The Colts were limited to four second-half possessions, two that end in punts and two with turnovers, thanks to the Patriots ball-control rushing game that produced two seven-plus minute touchdown drives. The Colts first drive ended when they questionably elected not to go for a fourth-and-one play near midfield, while their next drive ended in a punt after five plays. The Patriots went on a 14-play, 94-yard drive on the ensuing possession to take a 20-3 lead, rendering the Colts remaining drives futile.

"We just tried to play sound," linebacker Willie McGinest answered when asked how the Patriots found success. "You can't make a lot of mistakes against a guy like that. We cut down on the penalties, played sound football, we were aggressive, we were physical, we had some turnovers and three-and-outs. And the biggest reason why we stopped them was the other side of the ball, our offense. They did a great job of running the ball, passing the ball, converting on third down and keeping us off the field."

The crux of the Patriots game plan was to force turnovers, limited the big play and disguise coverages in the secondary.

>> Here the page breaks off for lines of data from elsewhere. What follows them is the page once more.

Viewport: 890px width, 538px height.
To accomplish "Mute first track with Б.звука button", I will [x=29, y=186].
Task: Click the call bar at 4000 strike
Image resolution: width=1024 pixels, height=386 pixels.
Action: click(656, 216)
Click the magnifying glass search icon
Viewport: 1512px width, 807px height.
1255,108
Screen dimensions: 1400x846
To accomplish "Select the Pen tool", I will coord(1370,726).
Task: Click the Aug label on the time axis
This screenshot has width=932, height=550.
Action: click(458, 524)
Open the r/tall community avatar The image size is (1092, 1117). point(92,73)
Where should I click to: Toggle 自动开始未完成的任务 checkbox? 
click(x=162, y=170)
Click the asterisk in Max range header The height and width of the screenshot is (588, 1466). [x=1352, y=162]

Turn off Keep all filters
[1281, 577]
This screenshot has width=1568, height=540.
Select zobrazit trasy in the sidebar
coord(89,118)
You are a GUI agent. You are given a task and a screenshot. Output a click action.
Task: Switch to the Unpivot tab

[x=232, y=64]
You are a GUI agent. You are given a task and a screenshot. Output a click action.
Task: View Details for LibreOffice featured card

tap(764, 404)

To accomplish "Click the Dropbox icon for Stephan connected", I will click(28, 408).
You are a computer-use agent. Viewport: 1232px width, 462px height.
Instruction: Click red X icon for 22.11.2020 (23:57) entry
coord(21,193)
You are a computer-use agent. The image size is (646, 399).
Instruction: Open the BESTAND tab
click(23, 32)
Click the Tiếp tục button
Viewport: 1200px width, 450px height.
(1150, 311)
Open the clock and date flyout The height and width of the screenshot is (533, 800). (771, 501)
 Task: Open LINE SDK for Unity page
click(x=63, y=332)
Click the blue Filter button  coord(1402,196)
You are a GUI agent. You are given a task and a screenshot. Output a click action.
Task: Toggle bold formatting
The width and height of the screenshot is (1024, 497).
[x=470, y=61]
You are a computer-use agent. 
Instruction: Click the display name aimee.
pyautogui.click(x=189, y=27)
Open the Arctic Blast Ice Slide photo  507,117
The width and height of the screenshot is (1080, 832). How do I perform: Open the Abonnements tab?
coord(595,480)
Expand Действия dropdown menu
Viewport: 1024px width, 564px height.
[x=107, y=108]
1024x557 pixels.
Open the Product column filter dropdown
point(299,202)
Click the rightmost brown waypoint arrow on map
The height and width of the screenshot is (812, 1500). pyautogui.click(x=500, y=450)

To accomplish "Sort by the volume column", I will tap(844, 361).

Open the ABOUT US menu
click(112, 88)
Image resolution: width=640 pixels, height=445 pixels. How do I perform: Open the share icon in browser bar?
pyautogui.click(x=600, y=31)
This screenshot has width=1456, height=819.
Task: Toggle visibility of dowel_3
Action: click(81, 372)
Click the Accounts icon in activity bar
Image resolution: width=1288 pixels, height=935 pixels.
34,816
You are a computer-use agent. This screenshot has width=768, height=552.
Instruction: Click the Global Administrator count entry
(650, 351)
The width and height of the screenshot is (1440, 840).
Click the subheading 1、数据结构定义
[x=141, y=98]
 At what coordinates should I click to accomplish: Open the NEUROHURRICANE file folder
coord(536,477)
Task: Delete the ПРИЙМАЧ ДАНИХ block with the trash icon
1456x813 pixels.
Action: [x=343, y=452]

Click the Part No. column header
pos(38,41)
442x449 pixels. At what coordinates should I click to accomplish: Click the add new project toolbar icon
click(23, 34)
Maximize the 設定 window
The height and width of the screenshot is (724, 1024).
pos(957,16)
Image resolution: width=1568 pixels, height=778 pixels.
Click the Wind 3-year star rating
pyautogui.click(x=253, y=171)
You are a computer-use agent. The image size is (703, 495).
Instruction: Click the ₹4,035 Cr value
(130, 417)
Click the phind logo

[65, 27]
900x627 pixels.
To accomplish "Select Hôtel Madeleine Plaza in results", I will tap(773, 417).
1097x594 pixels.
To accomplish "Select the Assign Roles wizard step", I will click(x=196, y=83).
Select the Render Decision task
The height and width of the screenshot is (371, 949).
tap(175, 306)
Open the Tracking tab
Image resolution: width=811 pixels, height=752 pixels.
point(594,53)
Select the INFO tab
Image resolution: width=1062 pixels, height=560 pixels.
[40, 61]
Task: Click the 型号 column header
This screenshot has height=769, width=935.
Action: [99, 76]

The Colts stayed in their three receiver and two tight end sets most of the game. The Patriots played a substantial amount with their nickel defense in the first half, while staying in the base defense much of the second half with the linebackers disrupting the Colts' receivers off the line of scrimmage.

"I know we had a great plan, we had an unbelievable plan," linebacker Mike Vrabel said. "Our coaches, the pull together and come up with some good stuff. We were able to execute it. Just different looks. Stuff that [Manning] hadn't seen before. And limiting the running yards was crucial. I think they caught us off guard the first time around. They didn't do that today."

One Patriots defensive player described the defense as basically "vanilla." The rest was up to execution.

"It's not always the most exotic defense that's going to beat these guys," Johnson said. "It's just basic, fundamental football that wins out a lot of times. To be able to do that, we'd be okay. That's what we did. You didn't see us doing a lot of crazy things, but the things we did do [worked], and that's the bottom line."

The Colts inability to stretch the field and take advantage of the perceived mismatches against the New England cornerbacks played into the Patriots strengths. The Patriots linebackers were allowed to make plays all over the field, while cornerbacks Samuel and Gay - who displayed solid coverage - weren't asked to personally stop Harrison, Wayne and Stokley on very many occasions.

"That's what we wanted," Harrison said. "I mean, you welcome the challenge. I mean, they say we can't cover. You know, our guys were really relaxed. We just say, 'We welcome the challenge.' I mean, we welcome the challenge. No one gave us a chance. There's no reason to sit back and get nervous or play scared because they didn't give us a chance anyway. So guys did a great job. Asante Samuel, Randall Gay, they did a great job manning that coverage. It wasn't all zone. It was man?coverage as well. We were able to confuse them with some maneuvering, with some disguise, and did a great job."

McGinest said it was one of the Patriots best defensive efforts of the season.

"It's one of them," he said. "To go out and stop Peyton Manning and his offense, it's a good thing. It's kind of hard. Not many teams have stopped them all year long."

Added Johnson, "We're certainly satisfied with what we were able to do on defense. They didn't give us a chance, quite honestly. So we probably had a chip on our shoulder. I think we showed we're a pretty damn good unit."

Give credit where credit is due. Hats off to the Patriots defense.